Arrange the lines of the listing below, from the line with "Click the Patient-Related heading" to the line with "coord(809,263)", as a Markdown table with the columns Row and Text. Number each row and leave out blank lines.

*****

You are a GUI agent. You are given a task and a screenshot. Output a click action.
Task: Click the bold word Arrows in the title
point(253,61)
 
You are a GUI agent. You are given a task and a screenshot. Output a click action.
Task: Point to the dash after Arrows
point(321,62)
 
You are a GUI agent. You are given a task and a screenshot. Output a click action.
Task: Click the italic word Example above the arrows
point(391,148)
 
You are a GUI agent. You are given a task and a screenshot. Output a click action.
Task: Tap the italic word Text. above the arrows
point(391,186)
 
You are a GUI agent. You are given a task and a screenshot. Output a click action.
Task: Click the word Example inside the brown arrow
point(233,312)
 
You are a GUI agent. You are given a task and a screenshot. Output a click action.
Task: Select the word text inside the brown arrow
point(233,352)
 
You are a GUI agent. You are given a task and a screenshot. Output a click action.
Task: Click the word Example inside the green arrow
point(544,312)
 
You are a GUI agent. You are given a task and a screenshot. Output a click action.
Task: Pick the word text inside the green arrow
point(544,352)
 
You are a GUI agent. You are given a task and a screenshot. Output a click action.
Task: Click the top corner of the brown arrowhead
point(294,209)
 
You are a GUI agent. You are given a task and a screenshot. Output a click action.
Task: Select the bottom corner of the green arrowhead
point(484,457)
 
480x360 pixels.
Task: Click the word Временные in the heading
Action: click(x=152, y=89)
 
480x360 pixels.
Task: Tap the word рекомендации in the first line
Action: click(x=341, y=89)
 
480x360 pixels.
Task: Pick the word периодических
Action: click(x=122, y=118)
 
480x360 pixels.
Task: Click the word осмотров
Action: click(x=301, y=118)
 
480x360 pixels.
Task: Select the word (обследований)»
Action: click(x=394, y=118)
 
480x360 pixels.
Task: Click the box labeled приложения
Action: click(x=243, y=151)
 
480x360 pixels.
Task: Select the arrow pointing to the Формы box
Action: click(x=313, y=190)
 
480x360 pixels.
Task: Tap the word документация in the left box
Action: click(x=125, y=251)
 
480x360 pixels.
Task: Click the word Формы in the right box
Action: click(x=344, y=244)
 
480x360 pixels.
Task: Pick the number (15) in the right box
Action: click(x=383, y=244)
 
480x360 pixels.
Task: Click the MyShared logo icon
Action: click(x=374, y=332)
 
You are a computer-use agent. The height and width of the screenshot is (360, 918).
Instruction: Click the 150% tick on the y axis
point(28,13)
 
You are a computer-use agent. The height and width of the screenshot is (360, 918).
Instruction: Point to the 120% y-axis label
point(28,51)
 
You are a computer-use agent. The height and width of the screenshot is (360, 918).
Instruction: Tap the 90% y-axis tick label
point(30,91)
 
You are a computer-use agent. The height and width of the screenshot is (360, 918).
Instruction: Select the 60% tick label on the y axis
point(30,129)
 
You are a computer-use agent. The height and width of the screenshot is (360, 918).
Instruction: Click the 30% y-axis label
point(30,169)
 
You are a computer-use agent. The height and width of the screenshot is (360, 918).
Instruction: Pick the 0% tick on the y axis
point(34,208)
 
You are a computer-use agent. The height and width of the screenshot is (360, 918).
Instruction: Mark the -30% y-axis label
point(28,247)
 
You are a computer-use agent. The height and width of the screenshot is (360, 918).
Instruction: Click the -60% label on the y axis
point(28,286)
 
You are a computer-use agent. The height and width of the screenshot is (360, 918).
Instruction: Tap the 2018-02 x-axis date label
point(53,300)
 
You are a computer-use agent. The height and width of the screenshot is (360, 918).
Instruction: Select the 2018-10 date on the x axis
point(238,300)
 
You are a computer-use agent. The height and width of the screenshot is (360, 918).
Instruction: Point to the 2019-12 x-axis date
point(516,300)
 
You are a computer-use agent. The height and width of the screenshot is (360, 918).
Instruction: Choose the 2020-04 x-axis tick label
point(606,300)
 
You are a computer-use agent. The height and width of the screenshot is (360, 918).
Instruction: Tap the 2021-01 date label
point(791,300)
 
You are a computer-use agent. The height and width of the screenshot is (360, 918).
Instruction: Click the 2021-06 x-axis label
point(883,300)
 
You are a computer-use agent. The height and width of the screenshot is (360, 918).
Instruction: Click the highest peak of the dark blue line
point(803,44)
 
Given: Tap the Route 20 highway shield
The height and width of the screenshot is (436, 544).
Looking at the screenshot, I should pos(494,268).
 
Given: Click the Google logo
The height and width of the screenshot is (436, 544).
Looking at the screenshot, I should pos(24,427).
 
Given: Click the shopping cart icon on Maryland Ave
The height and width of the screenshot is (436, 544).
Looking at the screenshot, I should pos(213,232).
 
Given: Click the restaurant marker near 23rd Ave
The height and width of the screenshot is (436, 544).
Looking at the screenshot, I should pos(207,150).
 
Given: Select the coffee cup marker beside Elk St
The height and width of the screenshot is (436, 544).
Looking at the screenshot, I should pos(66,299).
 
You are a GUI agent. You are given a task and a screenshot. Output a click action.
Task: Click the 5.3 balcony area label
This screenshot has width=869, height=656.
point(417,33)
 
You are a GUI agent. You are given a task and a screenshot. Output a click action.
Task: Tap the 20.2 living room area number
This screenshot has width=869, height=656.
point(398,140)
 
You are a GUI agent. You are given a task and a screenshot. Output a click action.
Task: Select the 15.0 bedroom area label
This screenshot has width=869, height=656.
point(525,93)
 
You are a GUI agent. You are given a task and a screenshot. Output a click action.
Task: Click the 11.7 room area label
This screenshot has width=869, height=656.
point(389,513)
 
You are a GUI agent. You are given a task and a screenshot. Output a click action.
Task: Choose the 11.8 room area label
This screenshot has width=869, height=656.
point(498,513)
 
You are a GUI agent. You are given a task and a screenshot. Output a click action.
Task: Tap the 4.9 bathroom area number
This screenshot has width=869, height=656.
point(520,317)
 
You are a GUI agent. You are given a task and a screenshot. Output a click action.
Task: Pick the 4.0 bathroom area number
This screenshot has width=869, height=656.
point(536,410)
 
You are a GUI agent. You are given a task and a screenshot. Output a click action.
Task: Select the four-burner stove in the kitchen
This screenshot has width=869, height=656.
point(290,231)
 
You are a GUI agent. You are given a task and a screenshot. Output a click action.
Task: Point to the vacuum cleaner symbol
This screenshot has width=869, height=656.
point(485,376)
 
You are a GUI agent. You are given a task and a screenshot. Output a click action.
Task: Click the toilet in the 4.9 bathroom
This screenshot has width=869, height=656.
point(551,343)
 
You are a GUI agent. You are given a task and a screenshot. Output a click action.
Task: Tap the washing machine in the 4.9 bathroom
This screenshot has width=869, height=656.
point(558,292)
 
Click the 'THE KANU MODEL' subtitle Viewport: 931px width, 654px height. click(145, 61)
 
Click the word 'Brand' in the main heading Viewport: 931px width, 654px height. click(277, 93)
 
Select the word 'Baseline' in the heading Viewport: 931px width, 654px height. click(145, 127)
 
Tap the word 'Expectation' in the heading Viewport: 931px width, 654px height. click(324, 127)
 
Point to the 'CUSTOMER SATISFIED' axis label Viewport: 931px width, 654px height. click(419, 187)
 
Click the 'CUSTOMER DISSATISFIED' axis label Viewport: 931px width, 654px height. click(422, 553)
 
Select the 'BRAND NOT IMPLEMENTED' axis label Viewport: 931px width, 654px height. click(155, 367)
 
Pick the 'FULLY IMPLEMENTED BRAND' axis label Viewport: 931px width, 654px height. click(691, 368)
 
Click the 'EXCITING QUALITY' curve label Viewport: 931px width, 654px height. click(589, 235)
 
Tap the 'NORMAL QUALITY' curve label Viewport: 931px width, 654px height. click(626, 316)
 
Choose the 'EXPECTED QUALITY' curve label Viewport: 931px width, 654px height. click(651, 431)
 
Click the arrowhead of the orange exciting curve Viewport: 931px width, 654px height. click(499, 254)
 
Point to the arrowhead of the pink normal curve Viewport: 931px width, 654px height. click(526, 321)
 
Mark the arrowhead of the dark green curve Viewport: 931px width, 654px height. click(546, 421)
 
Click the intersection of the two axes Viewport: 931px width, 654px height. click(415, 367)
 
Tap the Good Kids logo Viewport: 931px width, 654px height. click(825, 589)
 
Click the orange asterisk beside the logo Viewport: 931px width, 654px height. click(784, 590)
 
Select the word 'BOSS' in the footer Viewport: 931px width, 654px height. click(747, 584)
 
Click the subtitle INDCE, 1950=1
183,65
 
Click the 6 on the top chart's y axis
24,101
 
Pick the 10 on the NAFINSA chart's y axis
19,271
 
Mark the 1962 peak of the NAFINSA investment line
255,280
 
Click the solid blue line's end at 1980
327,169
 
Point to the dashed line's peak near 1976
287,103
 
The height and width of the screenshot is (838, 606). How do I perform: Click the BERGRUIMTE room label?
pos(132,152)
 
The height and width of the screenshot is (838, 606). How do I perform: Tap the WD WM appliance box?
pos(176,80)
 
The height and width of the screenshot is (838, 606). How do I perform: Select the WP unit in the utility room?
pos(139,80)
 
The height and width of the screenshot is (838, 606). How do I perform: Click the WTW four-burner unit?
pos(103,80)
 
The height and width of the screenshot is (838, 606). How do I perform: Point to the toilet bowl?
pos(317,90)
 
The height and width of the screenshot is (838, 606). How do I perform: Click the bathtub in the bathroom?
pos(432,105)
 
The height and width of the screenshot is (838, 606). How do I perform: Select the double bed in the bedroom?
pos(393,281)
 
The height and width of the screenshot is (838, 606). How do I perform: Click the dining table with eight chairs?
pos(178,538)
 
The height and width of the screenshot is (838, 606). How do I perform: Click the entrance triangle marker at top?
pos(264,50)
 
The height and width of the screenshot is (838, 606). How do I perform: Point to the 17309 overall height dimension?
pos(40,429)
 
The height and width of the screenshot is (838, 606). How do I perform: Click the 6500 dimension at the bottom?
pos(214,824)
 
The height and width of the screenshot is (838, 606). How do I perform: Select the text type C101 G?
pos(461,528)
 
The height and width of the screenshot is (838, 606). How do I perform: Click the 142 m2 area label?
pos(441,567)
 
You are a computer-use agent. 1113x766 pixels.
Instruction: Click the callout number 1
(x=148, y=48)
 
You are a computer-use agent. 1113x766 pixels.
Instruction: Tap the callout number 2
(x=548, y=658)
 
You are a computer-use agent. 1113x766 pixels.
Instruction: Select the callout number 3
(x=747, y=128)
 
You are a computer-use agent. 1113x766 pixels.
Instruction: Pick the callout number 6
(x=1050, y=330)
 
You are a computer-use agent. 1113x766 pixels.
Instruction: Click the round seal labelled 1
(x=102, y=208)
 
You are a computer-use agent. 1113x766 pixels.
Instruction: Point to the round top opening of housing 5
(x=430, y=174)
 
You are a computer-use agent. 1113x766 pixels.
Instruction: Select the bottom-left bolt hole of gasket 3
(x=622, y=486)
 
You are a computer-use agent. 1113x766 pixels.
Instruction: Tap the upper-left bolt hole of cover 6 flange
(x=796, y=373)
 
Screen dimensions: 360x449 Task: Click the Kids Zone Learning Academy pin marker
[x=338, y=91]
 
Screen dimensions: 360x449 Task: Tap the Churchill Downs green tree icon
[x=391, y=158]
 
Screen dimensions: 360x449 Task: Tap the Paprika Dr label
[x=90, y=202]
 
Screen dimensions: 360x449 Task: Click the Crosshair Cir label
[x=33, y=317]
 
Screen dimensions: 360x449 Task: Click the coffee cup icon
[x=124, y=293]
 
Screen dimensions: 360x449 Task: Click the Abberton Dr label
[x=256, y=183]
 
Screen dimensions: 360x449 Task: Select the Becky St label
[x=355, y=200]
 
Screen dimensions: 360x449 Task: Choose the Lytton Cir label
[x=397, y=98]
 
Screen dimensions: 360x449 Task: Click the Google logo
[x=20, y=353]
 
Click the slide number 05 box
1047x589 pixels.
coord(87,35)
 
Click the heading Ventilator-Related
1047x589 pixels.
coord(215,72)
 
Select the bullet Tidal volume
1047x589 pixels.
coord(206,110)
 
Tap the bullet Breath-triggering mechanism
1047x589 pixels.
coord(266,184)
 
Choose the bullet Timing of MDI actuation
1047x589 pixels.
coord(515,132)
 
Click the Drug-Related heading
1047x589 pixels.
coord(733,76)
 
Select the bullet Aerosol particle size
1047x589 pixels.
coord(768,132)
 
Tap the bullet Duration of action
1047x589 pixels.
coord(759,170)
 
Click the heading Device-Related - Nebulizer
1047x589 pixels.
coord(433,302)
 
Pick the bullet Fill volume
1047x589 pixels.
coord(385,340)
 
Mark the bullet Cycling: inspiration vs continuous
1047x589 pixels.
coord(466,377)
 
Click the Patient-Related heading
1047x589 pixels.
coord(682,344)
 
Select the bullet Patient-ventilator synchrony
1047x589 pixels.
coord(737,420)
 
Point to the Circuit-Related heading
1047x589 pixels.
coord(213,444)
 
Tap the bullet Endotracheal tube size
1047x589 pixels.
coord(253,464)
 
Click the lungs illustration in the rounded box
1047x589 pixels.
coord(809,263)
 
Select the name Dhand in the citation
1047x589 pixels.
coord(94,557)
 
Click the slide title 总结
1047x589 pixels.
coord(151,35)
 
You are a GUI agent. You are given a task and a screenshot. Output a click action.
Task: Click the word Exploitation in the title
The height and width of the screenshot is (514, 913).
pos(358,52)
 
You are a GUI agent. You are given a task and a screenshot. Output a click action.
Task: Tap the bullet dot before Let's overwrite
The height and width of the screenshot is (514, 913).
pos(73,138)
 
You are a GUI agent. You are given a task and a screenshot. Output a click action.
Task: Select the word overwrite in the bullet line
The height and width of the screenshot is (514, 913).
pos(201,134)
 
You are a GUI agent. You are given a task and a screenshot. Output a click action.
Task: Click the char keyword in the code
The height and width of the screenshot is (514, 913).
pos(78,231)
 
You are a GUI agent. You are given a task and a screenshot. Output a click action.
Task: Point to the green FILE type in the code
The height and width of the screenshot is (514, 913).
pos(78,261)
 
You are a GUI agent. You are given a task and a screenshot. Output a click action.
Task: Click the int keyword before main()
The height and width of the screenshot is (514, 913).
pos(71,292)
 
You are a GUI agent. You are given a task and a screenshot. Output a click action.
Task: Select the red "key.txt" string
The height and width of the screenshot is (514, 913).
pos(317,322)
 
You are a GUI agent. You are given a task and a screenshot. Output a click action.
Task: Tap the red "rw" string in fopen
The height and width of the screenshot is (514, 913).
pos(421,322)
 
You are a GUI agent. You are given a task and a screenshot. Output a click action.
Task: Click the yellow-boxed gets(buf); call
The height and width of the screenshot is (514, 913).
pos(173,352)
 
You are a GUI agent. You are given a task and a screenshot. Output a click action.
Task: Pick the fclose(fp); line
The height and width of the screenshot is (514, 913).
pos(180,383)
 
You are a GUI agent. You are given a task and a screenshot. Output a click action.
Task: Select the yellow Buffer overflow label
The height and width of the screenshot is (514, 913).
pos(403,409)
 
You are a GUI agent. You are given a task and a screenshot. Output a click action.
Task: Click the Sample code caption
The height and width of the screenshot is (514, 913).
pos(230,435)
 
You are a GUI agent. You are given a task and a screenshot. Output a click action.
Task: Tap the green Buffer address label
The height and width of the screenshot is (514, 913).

*****

Answer to this task:
| Row | Text |
|---|---|
| 1 | Click the Patient-Related heading |
| 2 | 1047x589 pixels. |
| 3 | coord(682,344) |
| 4 | Select the bullet Patient-ventilator synchrony |
| 5 | 1047x589 pixels. |
| 6 | coord(737,420) |
| 7 | Point to the Circuit-Related heading |
| 8 | 1047x589 pixels. |
| 9 | coord(213,444) |
| 10 | Tap the bullet Endotracheal tube size |
| 11 | 1047x589 pixels. |
| 12 | coord(253,464) |
| 13 | Click the lungs illustration in the rounded box |
| 14 | 1047x589 pixels. |
| 15 | coord(809,263) |